* _What is being asked_:
Pictures are to be skipped. Retype exactly the lines from the top of the material through the one with "[Başa dön tuşu] (2, 2558)", and only those.

* _Records provided_:
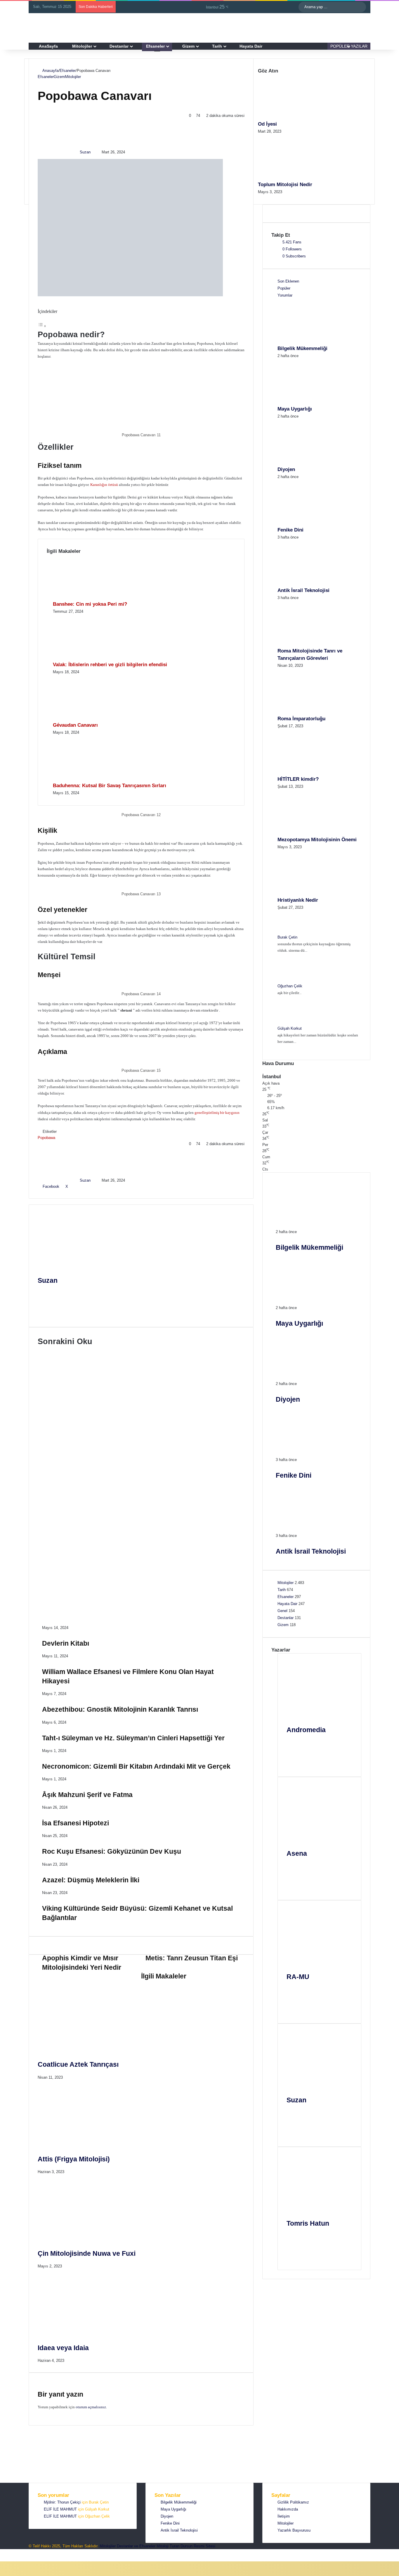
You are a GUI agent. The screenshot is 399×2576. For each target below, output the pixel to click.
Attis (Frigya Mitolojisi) (74, 2159)
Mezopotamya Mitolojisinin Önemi (317, 839)
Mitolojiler (82, 46)
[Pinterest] (81, 1186)
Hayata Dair (251, 46)
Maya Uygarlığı (294, 409)
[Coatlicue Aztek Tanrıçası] (95, 2049)
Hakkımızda (287, 2509)
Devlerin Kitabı (74, 1364)
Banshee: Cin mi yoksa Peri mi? (90, 604)
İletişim (283, 2516)
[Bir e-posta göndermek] (99, 152)
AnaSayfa (48, 46)
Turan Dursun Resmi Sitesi (192, 2546)
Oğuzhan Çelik (289, 986)
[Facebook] (46, 1300)
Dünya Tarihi (56, 1374)
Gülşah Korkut (289, 1028)
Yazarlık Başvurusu (293, 2530)
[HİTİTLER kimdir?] (309, 772)
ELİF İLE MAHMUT (60, 2509)
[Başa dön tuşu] (2, 2558)
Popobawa (46, 1137)
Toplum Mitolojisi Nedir (285, 184)
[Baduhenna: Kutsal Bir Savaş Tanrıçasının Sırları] (85, 778)
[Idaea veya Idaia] (95, 2332)
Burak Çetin (287, 937)
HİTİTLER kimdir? (298, 779)
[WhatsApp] (12, 2552)
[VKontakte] (91, 1186)
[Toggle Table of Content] (42, 325)
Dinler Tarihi (56, 1523)
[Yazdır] (101, 1186)
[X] (46, 1307)
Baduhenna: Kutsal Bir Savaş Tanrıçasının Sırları (109, 785)
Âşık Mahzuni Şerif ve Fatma (100, 1514)
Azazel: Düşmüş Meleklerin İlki (104, 1584)
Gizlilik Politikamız (293, 2502)
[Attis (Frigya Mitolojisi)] (95, 2143)
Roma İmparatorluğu (301, 718)
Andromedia (306, 1730)
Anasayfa (49, 70)
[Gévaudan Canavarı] (85, 718)
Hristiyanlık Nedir (297, 900)
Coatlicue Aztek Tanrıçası (78, 2064)
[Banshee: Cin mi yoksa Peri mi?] (85, 597)
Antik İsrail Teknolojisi (303, 590)
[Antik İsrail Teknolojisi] (309, 583)
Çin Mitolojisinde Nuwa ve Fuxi (87, 2253)
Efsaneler (155, 46)
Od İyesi (267, 124)
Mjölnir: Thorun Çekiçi (62, 2502)
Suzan (85, 152)
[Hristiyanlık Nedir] (309, 893)
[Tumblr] (76, 1186)
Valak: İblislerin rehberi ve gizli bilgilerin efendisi (110, 664)
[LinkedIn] (71, 1186)
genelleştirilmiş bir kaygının (217, 1112)
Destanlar (119, 46)
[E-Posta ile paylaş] (96, 1186)
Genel (282, 1611)
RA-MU (298, 1977)
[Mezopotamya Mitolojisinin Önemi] (309, 832)
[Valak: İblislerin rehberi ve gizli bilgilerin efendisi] (85, 657)
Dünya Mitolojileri (60, 1408)
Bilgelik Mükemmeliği (302, 348)
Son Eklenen (288, 281)
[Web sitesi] (46, 1293)
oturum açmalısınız (91, 2407)
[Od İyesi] (290, 117)
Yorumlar (284, 295)
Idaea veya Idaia (63, 2348)
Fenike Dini (290, 530)
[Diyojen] (309, 462)
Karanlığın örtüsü (104, 484)
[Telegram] (17, 2552)
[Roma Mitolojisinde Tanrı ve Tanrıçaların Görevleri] (309, 644)
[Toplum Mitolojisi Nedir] (290, 177)
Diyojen (286, 469)
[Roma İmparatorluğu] (309, 711)
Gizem (188, 46)
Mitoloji (163, 2546)
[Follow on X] (94, 152)
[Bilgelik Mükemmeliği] (309, 341)
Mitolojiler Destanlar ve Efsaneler (127, 2546)
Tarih (217, 46)
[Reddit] (86, 1186)
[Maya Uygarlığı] (309, 402)
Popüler (283, 288)
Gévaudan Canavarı (75, 725)
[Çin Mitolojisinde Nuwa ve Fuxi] (95, 2238)
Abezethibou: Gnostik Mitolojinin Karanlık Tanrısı (140, 1422)
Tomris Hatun (308, 2223)
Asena (297, 1853)
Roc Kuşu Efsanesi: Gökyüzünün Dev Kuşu (129, 1561)
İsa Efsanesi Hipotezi (86, 1537)
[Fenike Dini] (309, 523)
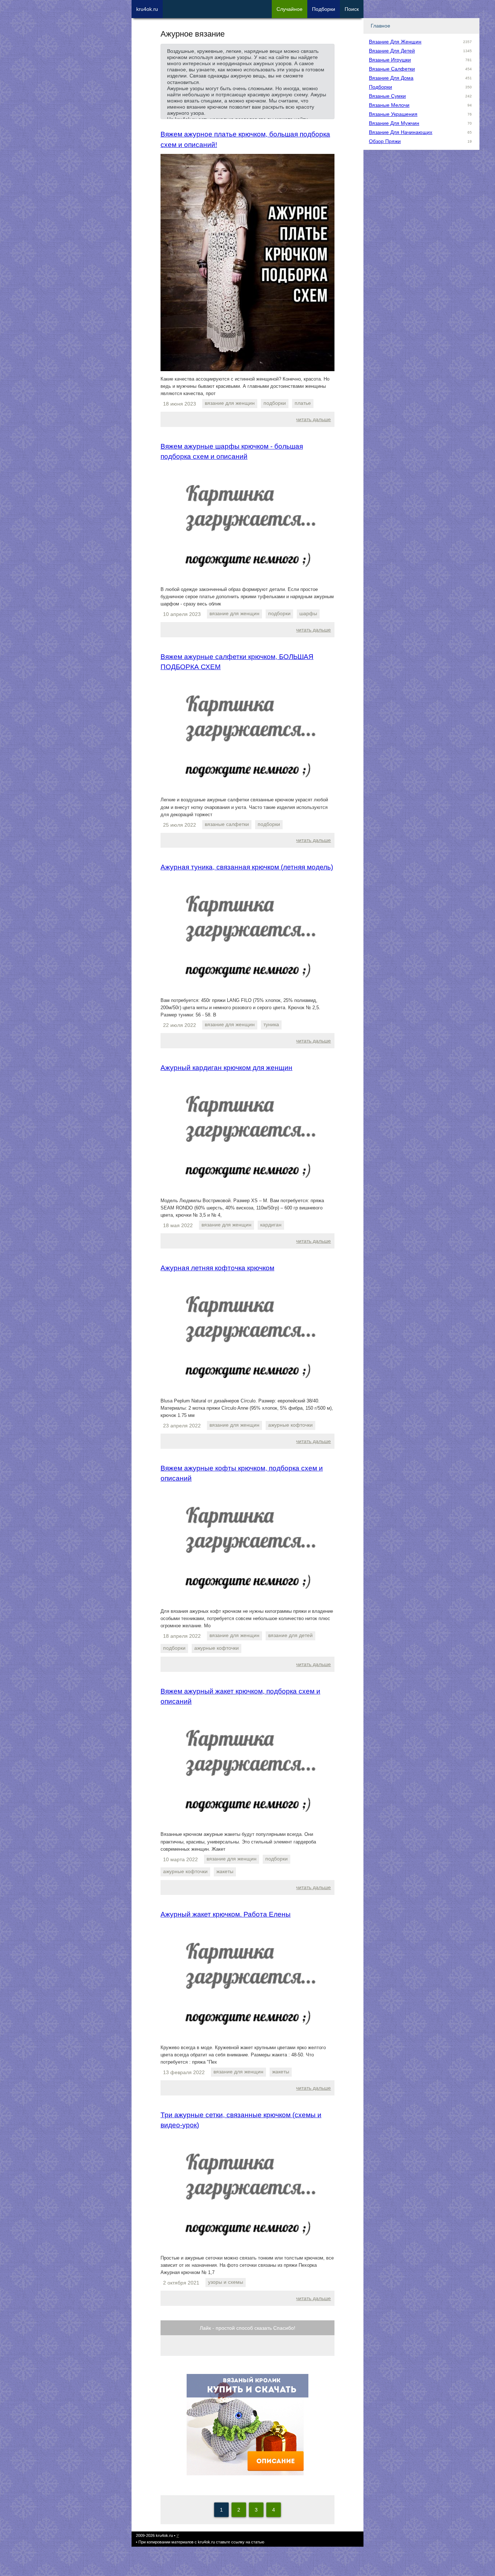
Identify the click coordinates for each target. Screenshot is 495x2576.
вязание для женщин (230, 403)
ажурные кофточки (290, 1425)
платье (303, 403)
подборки (274, 403)
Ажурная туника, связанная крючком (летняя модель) (247, 867)
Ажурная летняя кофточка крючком (217, 1268)
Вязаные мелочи (389, 105)
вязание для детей (290, 1635)
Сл (289, 9)
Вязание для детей (392, 51)
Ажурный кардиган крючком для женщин (226, 1067)
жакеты (224, 1871)
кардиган (271, 1225)
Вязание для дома (391, 78)
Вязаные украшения (393, 114)
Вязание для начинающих (400, 132)
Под (323, 9)
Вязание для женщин (395, 42)
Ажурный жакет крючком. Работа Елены (226, 1914)
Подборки (380, 87)
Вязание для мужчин (394, 123)
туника (271, 1024)
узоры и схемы (225, 2282)
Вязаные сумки (387, 96)
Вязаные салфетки (392, 69)
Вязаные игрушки (390, 60)
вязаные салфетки (227, 824)
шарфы (308, 613)
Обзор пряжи (385, 141)
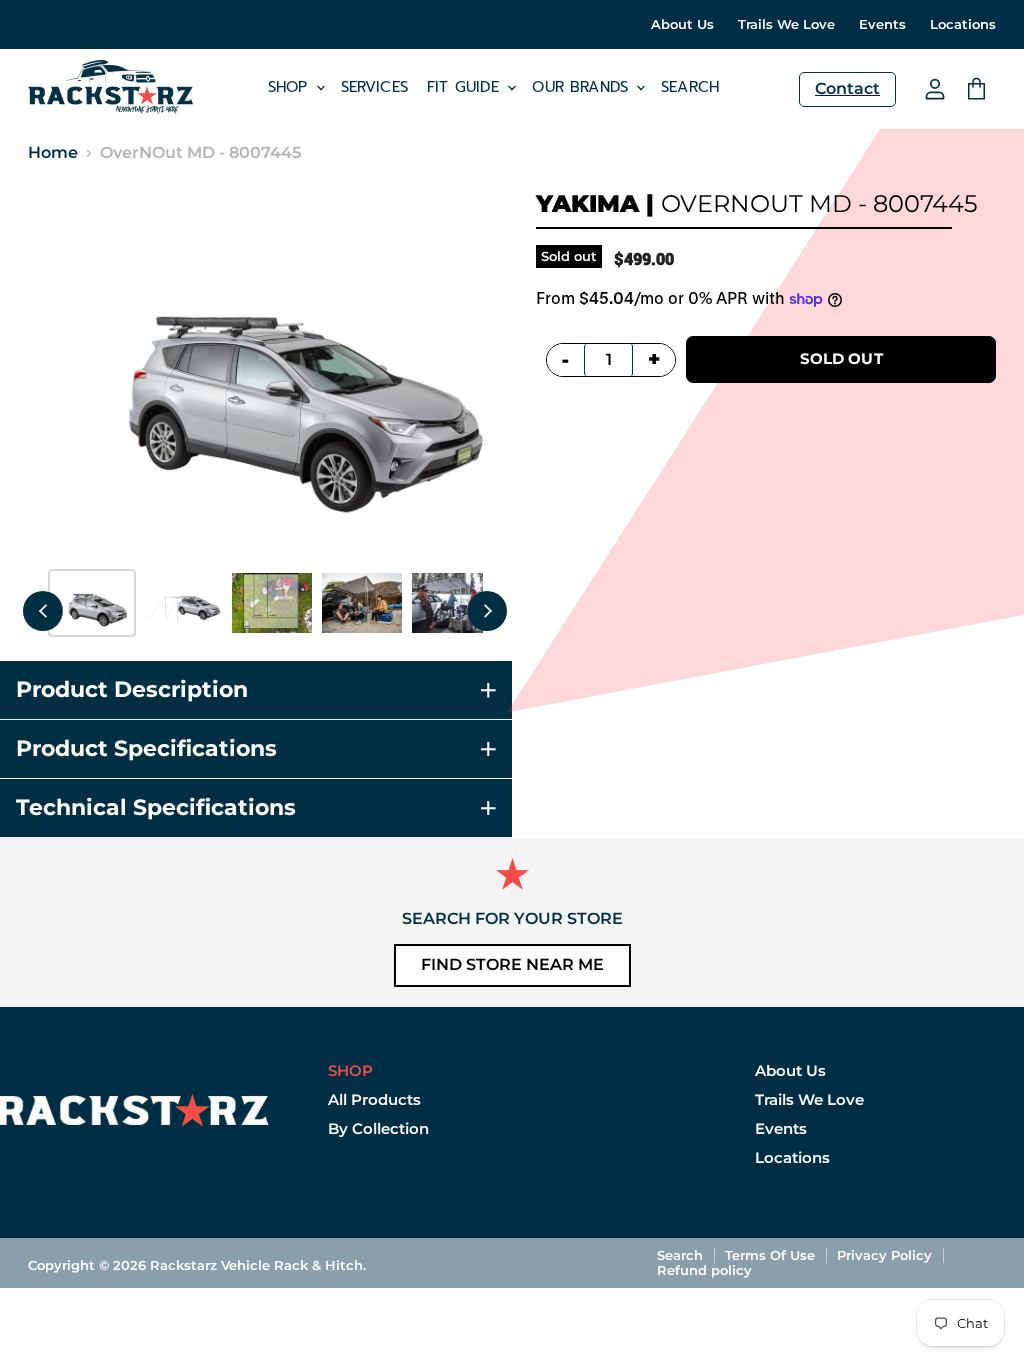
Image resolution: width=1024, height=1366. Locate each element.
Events (882, 24)
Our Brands (583, 87)
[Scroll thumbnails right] (487, 611)
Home (53, 153)
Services (374, 87)
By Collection (378, 1128)
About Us (682, 24)
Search (690, 87)
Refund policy (704, 1270)
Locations (963, 24)
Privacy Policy (884, 1255)
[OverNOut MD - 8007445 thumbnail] (92, 603)
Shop (291, 87)
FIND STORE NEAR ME (512, 964)
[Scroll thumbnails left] (43, 611)
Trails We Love (786, 24)
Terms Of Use (770, 1255)
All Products (374, 1099)
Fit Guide (466, 87)
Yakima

* _Output_:
You are a GUI agent. The screenshot is 399×2576. For each target below, output the pixel to click.
Attis (Frigya Mitolojisi) (74, 2159)
Mezopotamya Mitolojisinin Önemi (317, 839)
Mitolojiler (82, 46)
[Pinterest] (81, 1186)
Hayata Dair (251, 46)
Maya Uygarlığı (294, 409)
[Coatlicue Aztek Tanrıçası] (95, 2049)
Hakkımızda (287, 2509)
Devlerin Kitabı (74, 1364)
Banshee: Cin mi yoksa Peri mi? (90, 604)
İletişim (283, 2516)
[Bir e-posta göndermek] (99, 152)
AnaSayfa (48, 46)
Turan Dursun Resmi Sitesi (192, 2546)
Oğuzhan Çelik (289, 986)
[Facebook] (46, 1300)
Dünya Tarihi (56, 1374)
Gülşah Korkut (289, 1028)
Yazarlık Başvurusu (293, 2530)
[HİTİTLER kimdir?] (309, 772)
ELİF İLE MAHMUT (60, 2509)
[Başa dön tuşu] (2, 2558)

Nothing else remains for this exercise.